KARIN ZARI BOZUKLUĞU

Tanım

Karın zarı bozukluğu, karın içerisindeki çeşitli organların dışarıya doğru çıkıntı yapabildiği açıklıktır. Bu açıklık tipik olarak hamileliğin onuncu ve ondördüncü haftaları arasında oluşur ve fetal gelişiminde erken teşhis edilebilir genellikle boyut olarak değişir . Karın zarı bozukluğunun iki türü vardır;  omfolasel (göbekteki fıtığa benzer şişlik) ve gastroşizis(Bebeğin kordonunun hemen yan tarafında meydana gelmiş olan bir açıklıktan bağırsakların karın dışına çıkması durumu).

Omfolasel, göbek kordonu bağının karın ile birleştiği karın duvarının ortasındaki bir açıklıktır. Organlar (tipik olarak bağırsaklar, mide ve karaciğer) bu açıklıktan göbek kordonuna doğru dışarıya doğru uzanır ve göbek kordonunu örten aynı koruyucu zar ile kaplıdır. Gastroşizis(karın duvarının doğuştan, yarık şeklinde açık oluşu), kalın ve ince bağırsağın (bazen başka organların da) kalın duvarında (genelde göbek bağının sağında ) dışarı doğru çıkıntı yaptığı bir rahatsızlıktır. Gastroşizis bozukluğuna maruz kalan organları örten zar yoktur. Omfolasel olan fetüsler, doğumdan önce yavaş gelişebilir (rahim içinde gelişme geriliği) ve erken doğmuş (prematüre) olabilirler. Omfolasel olan bireylerde sıklıkla doğuştan kalp rahatsızlığı gibi çoklu doğum rahatsızlıkları bulunur. Buna ek olarak, akciğerlerin gelişiminin altında olması çoğunlukla Omfolasel ile ilişkilidir, çünkü karın içerisindeki organlar normal olarak göğüs duvarı büyümesi için bir çerçeve sağlar. Karın boşluğundaki bu organların olması gereken yerde olmaması durumunda göğüs duvarı düzgün şekilde oluşmaz, bu durumda akciğerlerin gelişmesi için normalden küçük alan sağlamasına neden olur.
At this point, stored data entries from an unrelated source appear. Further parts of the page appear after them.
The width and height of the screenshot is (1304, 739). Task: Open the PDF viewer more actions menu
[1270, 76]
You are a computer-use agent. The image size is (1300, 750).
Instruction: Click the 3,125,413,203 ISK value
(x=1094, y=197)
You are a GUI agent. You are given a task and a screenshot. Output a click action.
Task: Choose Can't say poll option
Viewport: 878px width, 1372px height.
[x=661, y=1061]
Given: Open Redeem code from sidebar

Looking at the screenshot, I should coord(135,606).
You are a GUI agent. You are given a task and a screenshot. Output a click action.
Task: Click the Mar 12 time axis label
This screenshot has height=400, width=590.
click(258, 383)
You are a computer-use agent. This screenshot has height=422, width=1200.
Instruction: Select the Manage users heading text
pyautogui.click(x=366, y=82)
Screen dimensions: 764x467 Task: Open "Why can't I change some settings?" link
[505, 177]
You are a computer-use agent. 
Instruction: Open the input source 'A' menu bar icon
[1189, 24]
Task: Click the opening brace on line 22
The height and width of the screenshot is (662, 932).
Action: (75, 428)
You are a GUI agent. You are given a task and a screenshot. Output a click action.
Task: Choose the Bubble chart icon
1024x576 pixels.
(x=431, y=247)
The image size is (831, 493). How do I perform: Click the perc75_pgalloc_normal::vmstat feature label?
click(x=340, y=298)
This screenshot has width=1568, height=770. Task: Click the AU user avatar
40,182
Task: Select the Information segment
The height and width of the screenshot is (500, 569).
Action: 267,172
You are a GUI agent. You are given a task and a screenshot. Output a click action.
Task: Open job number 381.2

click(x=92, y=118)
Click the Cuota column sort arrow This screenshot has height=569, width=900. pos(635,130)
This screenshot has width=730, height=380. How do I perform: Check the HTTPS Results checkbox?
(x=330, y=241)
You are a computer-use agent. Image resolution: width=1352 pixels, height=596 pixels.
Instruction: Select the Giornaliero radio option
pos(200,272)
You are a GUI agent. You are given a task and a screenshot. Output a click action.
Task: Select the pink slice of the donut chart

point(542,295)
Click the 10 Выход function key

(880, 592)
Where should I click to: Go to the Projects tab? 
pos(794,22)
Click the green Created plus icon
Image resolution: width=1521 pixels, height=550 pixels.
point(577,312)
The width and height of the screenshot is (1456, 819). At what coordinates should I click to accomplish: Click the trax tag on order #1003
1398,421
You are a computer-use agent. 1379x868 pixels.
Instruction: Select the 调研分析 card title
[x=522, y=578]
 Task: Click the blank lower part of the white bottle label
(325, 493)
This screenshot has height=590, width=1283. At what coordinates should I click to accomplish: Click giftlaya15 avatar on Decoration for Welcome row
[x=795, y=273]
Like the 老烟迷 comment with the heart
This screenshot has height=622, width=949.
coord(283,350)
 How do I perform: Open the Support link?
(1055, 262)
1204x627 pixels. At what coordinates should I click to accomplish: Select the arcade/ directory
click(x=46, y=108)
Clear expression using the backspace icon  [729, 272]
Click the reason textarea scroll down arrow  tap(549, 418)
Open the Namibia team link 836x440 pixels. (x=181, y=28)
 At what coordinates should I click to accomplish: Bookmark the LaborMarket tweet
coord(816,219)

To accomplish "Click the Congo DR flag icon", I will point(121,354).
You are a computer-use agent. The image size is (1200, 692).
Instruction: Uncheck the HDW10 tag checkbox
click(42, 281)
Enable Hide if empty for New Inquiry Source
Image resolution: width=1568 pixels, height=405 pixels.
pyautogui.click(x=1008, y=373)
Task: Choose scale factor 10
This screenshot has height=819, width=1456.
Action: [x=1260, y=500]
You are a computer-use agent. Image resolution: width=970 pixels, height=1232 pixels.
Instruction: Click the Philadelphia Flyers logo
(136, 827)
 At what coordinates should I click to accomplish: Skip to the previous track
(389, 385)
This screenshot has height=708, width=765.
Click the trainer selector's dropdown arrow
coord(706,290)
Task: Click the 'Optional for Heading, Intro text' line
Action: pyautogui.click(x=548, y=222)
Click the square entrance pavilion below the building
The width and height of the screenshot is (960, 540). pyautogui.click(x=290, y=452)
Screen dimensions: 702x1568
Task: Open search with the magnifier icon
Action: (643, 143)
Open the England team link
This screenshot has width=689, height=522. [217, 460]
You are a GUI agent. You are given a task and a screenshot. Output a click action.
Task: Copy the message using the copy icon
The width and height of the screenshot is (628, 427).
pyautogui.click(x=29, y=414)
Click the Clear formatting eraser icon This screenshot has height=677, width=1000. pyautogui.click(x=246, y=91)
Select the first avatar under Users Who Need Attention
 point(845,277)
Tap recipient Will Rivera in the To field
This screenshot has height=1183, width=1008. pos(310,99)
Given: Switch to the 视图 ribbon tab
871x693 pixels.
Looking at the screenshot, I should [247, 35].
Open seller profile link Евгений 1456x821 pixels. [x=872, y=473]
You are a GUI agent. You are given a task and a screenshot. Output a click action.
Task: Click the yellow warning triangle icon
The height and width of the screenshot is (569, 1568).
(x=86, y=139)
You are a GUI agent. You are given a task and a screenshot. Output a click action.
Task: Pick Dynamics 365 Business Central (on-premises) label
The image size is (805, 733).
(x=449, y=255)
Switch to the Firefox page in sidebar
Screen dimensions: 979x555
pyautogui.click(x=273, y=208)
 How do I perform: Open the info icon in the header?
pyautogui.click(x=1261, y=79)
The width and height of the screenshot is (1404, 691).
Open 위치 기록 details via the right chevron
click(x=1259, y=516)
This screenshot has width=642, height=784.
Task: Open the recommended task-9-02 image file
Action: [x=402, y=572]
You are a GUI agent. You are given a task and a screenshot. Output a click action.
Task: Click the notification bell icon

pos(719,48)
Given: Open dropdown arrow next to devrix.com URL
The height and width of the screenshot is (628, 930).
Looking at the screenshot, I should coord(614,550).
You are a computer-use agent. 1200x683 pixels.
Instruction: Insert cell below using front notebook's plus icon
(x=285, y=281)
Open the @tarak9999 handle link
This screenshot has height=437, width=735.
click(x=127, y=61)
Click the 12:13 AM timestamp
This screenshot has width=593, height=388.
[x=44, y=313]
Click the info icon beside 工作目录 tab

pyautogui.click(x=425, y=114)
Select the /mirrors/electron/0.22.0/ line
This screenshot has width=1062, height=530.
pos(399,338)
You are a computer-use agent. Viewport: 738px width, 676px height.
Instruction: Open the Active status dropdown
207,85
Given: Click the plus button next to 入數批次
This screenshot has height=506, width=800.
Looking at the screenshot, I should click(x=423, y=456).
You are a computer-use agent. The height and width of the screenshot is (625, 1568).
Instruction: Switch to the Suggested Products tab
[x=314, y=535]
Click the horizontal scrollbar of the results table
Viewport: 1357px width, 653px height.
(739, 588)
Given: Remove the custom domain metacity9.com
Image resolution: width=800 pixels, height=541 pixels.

Sonuç olarak, Omfolasel olan birçok bebeğin solunum yetmezliği vardır ve nefes almasına yardımcı olmak için bir makine ile desteklenmesi gerekebilir (mekanik ventilasyon). Nadiren de olsa, bebeklik döneminde solunum problemi yaşayan bireyler ileride tekrarlayan akciğer enfeksiyonları veya daha sonraki yaşamlarında astım geçirir. Omfolasel’den etkilenen bebeklerde sıklıkla mide asitlerinin özofagusa (gastroözofageal reflü) geri akışı ve beslenme zorluğu da dahil olmak üzere gastrointestinal (mide-bağırsak) problemleri vardır; Bu problemler omfolasel tedavisinden sonra bile devam edebilir.

Büyük omfolasel vakaları veya bunların birden fazla ek sağlık problemi ile ilişkili olması, tek başına (izole) omfolasel meydana gelen vakalara kıyasla, sıklıkla fetal ölüm ile ilişkilidir.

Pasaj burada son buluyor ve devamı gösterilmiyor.